パリ副都心ラデファンス地区の運営組織AUDEは1日に、関係者らを集めた会合を開いた。その機会に、同地区の将来に関する報告書が公表された。空室が増えており、このままだと存続の危機に直面するとの厳しい内容となった。
ラデファンス地区は1960年代に整備が始まったビジネス地区で、パリ首都圏でも随一の規模を誇っている。ただし、最近では不振が目立っており、2年来の空室率は15%と、2018-19年の5%未満から大きく上昇している。この集計からは、市場に出る前の段階の物件が除外されており、これを含めると空室率は実に19%まで上昇する。しかも、一部の高層ビルでは、物件の45%までが事実上の値引きで賃貸されており、それでも空室率が上昇しているのは不振の厳しさを物語っている。

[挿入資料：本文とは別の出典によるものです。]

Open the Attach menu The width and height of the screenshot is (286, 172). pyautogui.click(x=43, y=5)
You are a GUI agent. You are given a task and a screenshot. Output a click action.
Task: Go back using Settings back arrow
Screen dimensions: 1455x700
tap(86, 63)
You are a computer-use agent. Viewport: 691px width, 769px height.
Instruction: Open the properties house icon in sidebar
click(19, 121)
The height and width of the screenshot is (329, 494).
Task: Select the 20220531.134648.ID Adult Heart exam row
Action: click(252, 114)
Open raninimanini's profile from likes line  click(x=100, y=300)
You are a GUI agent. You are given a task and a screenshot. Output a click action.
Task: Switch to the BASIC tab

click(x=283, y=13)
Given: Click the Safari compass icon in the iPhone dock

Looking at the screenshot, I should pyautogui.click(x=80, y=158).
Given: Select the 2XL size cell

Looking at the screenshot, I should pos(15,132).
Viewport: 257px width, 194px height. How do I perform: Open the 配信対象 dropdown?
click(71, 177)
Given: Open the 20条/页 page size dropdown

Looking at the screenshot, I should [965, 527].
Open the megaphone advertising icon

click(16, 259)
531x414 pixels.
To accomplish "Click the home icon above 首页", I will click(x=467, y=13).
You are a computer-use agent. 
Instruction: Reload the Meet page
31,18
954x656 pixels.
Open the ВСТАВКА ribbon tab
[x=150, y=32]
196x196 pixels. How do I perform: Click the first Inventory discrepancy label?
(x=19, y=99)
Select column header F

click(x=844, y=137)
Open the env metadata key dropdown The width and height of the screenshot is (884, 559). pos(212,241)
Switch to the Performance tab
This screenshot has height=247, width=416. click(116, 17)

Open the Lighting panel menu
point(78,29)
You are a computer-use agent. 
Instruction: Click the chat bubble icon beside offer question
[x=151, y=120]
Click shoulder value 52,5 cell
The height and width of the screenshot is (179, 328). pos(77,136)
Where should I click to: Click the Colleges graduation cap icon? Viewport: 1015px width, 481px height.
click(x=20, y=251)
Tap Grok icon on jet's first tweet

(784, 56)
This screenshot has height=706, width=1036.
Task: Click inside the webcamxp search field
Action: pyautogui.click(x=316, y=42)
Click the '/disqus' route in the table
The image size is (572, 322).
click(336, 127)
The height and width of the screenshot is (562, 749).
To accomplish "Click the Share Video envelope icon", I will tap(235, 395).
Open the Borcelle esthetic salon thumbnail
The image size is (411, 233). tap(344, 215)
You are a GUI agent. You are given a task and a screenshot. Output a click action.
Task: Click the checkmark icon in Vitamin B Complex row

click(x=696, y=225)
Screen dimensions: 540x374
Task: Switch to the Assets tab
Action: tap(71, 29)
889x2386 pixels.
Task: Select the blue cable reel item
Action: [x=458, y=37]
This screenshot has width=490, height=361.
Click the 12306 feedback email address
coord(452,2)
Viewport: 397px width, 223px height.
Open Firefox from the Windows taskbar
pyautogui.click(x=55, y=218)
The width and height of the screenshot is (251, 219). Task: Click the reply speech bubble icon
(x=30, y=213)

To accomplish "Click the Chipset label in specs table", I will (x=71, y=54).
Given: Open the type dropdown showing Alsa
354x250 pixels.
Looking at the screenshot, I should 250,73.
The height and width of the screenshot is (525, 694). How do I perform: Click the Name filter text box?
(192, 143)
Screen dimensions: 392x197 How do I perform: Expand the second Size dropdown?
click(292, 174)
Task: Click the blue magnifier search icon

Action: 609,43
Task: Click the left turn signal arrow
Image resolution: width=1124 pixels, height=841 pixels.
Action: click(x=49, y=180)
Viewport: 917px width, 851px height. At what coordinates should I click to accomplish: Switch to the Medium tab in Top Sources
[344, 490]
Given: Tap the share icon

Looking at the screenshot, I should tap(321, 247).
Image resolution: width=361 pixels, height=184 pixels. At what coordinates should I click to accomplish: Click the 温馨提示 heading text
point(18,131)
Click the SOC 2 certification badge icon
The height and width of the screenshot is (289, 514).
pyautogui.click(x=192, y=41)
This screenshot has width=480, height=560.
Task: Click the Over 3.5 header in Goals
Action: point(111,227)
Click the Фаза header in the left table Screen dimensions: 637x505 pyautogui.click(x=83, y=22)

ラデファンス地区の不振は、オフィス不動産市場全体の不振の反映でもある。新型コロナウイルス危機を経て、リモート勤務が大きく拡大。一時は平均で週2.3日間に達した。現在ではこの数字は1.5日間まで下がっているが、それでも、コロナ前と比べてはるかに高い水準にある。企業は不動産戦略の見直しを進めており、需要が冷え込んでいる。ラデファンス地区の場合は、オフィス施設が古くなり、規格に適合しなくなるものが増えつつある中で、必要な投資資金を確保しにくくなっていることが問題となっている。住宅や、特に教育機関を誘致して混成的な地区に鞍替えすることが解決策の一つになるが、規制上の制約が改装を難しくしているという事情もある。AUDEでは、規制の緩和に加えて、税制優遇措置の導入によるファイナンス面での支援などを求めている。